* **Your task**
The pictures must be left out, while the rest of the data is copied exactly.

○ ○ ○ ○ ○

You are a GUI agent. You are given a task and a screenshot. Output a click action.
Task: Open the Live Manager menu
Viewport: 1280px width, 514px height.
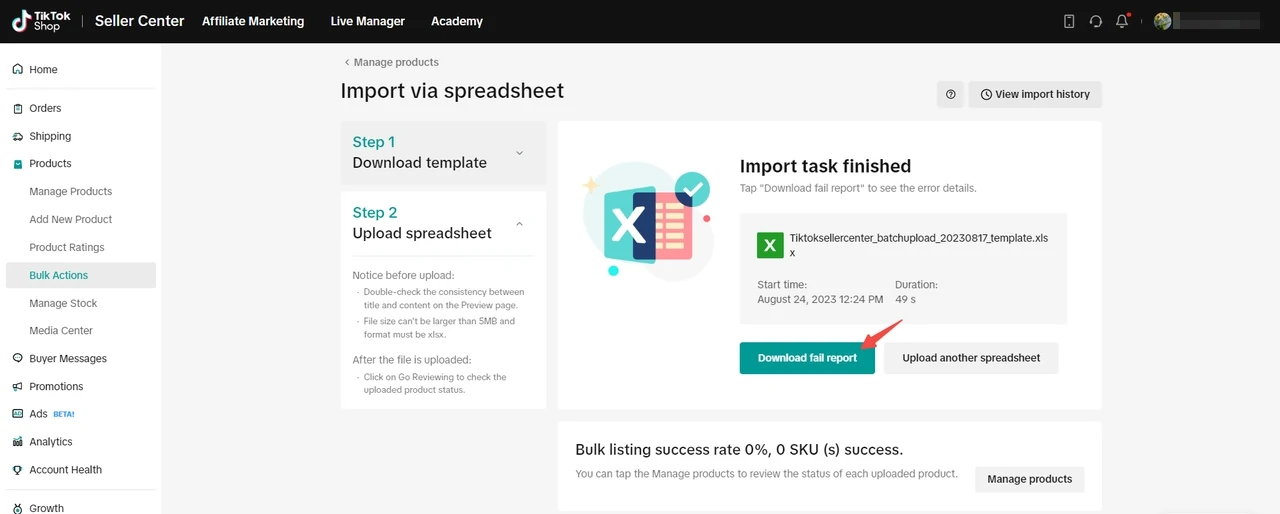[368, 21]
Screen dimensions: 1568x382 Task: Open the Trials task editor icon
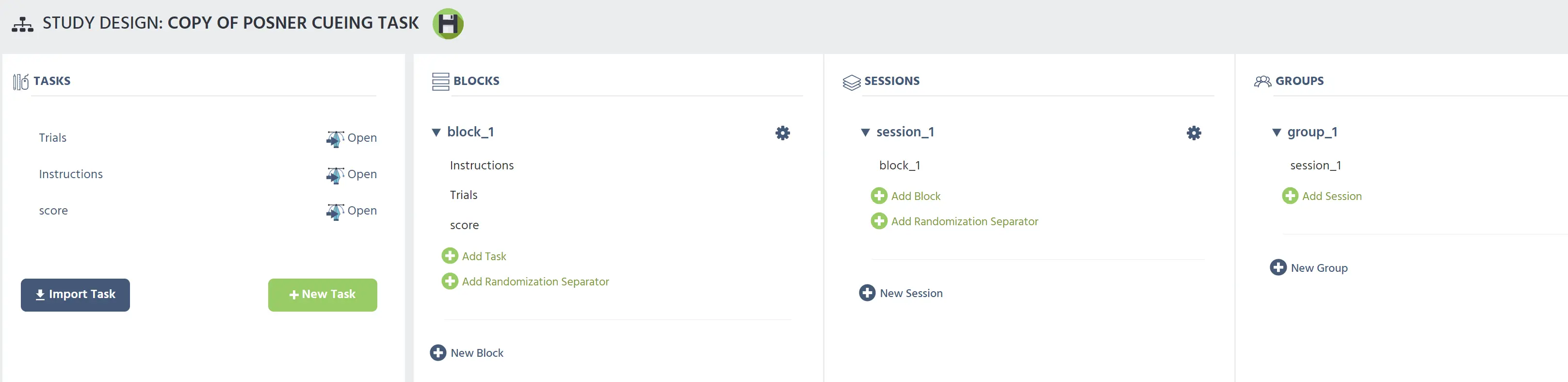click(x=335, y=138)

○ ○ ○ ○ ○

* **Result**
You are a GUI agent. You are given a task and a screenshot. Output a click action.
Task: Open the Live Manager menu
Viewport: 1280px width, 514px height.
[368, 21]
Screen dimensions: 1568x382 Task: Open the Trials task editor icon
click(x=335, y=138)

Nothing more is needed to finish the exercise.